GCP Cloud SQL Query Logging for Postgres

Question

I've been struggling for a few weeks now to try and get a Cloud SQL Postgres instance to do any type of query logging and I'm just not getting anywhere with it. I realise that this should be a super simple exercise, but I just don't have any more of an explanation to give than it just doesn't seem to work.

I've tried setting the following flags:

log_min_duration_statement with values of 0, 100, 500 and 1000.

log_statement with values of 'ddl', 'mod' and 'all'.

log_statement_stats set to 'on'.

I've also tried a bunch of other "likely suspects" listed here: https://cloud.google.com/sql/docs/postgres/flags to no avail.

I've even tried enabling the pgaudit logs, which didn't seem to do anything.

Given that, there's always a chance this data is being logged, but I'm just not finding it, so in stackdriver, my filter is:

resource.type="cloudsql_database"
resource.labels.database_id="<<project-name>>:<<instance-name>>"

Which shows me any errors that occur on the DB, like querying a table that doesn't exist, or attempting to compare two different data types, but no queries of any kind.

I've even gone as far as scanning all of our logs with:

textPayload:"select"

Which also doesn't turn up anything.

Any advice, tips or tricks would be greatly appreciated!

EDIT: Additional information.

The instance that I'm testing with is described in this image:

I'm able to create the pgaudit extension on all of my schemas without any errors. The psql client simply echoes back 'CREATE EXTENSION'.
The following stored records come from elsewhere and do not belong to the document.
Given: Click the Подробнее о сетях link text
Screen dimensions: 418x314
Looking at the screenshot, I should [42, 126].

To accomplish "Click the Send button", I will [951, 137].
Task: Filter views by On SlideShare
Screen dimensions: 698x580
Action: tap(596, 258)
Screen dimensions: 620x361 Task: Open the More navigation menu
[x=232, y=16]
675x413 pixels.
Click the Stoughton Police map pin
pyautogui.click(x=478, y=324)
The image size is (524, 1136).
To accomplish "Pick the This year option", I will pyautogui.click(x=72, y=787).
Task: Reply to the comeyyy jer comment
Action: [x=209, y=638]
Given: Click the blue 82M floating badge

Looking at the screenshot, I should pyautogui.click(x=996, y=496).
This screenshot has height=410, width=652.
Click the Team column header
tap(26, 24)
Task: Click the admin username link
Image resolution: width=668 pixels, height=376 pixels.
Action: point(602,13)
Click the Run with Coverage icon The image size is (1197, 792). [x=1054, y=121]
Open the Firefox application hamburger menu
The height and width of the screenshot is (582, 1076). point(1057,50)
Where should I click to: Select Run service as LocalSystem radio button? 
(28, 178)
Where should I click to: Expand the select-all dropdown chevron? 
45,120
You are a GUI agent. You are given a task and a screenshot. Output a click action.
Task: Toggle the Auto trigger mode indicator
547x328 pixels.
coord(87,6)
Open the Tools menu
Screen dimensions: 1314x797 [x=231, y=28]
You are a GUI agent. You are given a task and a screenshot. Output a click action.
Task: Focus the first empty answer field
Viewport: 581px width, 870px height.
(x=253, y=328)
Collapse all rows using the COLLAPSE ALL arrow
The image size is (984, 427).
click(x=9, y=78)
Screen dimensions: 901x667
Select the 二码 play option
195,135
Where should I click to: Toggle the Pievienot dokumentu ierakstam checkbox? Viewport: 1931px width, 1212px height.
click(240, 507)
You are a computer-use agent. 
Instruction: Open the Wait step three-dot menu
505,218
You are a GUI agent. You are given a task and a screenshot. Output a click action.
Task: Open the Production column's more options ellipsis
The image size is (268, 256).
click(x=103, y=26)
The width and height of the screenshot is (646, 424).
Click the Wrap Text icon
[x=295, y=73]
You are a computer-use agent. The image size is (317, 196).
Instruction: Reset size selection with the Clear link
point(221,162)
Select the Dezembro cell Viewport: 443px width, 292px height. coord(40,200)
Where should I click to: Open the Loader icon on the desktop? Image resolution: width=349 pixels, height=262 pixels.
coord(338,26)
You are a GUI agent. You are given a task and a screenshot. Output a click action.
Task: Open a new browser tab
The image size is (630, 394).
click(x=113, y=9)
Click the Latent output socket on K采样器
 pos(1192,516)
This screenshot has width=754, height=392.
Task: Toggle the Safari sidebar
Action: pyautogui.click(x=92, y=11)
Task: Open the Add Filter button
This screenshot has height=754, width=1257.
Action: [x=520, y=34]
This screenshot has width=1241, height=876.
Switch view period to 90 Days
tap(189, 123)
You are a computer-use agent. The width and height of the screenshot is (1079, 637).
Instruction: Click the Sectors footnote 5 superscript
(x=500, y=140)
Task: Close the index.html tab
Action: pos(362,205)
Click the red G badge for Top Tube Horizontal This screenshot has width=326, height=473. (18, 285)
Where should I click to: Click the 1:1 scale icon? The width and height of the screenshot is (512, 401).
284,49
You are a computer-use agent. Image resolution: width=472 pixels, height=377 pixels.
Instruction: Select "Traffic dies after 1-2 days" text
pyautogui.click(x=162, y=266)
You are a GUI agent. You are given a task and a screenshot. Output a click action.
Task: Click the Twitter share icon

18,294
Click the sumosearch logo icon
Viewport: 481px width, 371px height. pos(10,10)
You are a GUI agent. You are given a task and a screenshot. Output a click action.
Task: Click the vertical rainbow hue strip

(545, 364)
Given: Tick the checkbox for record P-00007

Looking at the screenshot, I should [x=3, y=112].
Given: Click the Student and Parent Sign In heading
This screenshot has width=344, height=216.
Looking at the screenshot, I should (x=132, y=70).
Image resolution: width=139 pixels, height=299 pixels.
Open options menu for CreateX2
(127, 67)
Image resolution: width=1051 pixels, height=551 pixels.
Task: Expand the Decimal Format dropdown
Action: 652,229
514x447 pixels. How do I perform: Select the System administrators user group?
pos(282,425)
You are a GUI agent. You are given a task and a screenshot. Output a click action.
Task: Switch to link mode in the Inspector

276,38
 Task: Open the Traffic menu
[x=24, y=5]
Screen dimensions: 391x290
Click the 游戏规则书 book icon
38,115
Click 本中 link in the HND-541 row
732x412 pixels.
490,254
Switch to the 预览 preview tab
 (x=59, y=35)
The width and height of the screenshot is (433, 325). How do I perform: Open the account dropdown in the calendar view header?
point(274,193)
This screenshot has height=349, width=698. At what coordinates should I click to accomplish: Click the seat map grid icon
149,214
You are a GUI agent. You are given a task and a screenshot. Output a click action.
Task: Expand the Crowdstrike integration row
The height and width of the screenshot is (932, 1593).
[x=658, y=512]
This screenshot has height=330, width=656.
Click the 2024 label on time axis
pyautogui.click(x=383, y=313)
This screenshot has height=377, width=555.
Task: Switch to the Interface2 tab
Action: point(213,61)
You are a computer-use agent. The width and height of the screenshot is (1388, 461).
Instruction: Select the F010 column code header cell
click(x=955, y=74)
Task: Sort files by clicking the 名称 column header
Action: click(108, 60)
I'm connecting to the instance using private IP, from a GKE environment, and my applications run both DDL & DML statements.

This is an image of the 'Audit Logs' I enabled for cloud SQL within the Access section of the cloud console:

This is a brand new instance that I'm using for load testing, so each morning I create a new instance using a terraform script, here is the relevant resource:

resource "google_sql_database_instance" "loadtesting_postgres_master" {
   database_version = "POSTGRES_12"
   name             = "loadtesting-test-instance-12"
   project          = "${var.projectId}"
   region           = "${var.region}"

   depends_on = ["google_service_networking_connection.private_vpc_connection"]
   deletion_protection = false

   settings {

activation_policy = "ALWAYS"
availability_type = "ZONAL"

backup_configuration {
  binary_log_enabled             = "false"
  enabled                        = "true"
  location                       = "eu"
  point_in_time_recovery_enabled = "true"
  start_time                     = "03:00"
}

disk_autoresize        = "false"
disk_size              = "1000"
disk_type              = "PD_SSD"

ip_configuration {
  ipv4_enabled    = "true"
  private_network = "projects/my-project-name/global/networks/loadtesting-vpc"
  require_ssl     = "false"
}

location_preference {
  zone = "${var.region}"
}

maintenance_window {
  day  = "7"
  hour = "0"
}

pricing_plan     = "PER_USE"
tier             = "db-custom-8-15360"
  }
}

After the instance comes up, I manually add the two flags you've recommended, one at a time.

Manually create the pg audit extension on each of my schemas, and start running my tests.

Still nothing getting logged on stackdriver.

Answer 1

So it looks like you need to enable the pgaudit flags. (Currently in beta)

To summarize the link:

INSTANCE_NAME=sql-playground
gcloud sql instances patch $INSTANCE_NAME --database-flags cloudsql.enable_pgaudit=on`
gcloud sql connect $INSTANCE_NAME

Once inside the DB, run this:

> CREATE EXTENSION pgaudit;

Then back in gcloud land:

gcloud sql instances patch $INSTANCE_NAME --database-flags \
  cloudsql.enable_pgaudit=on,pgaudit.log=all

It takes a restart or two and a few moments in between, but I did get it to log the statements:

Of course, be careful in production env, and with PII data, etc, etc.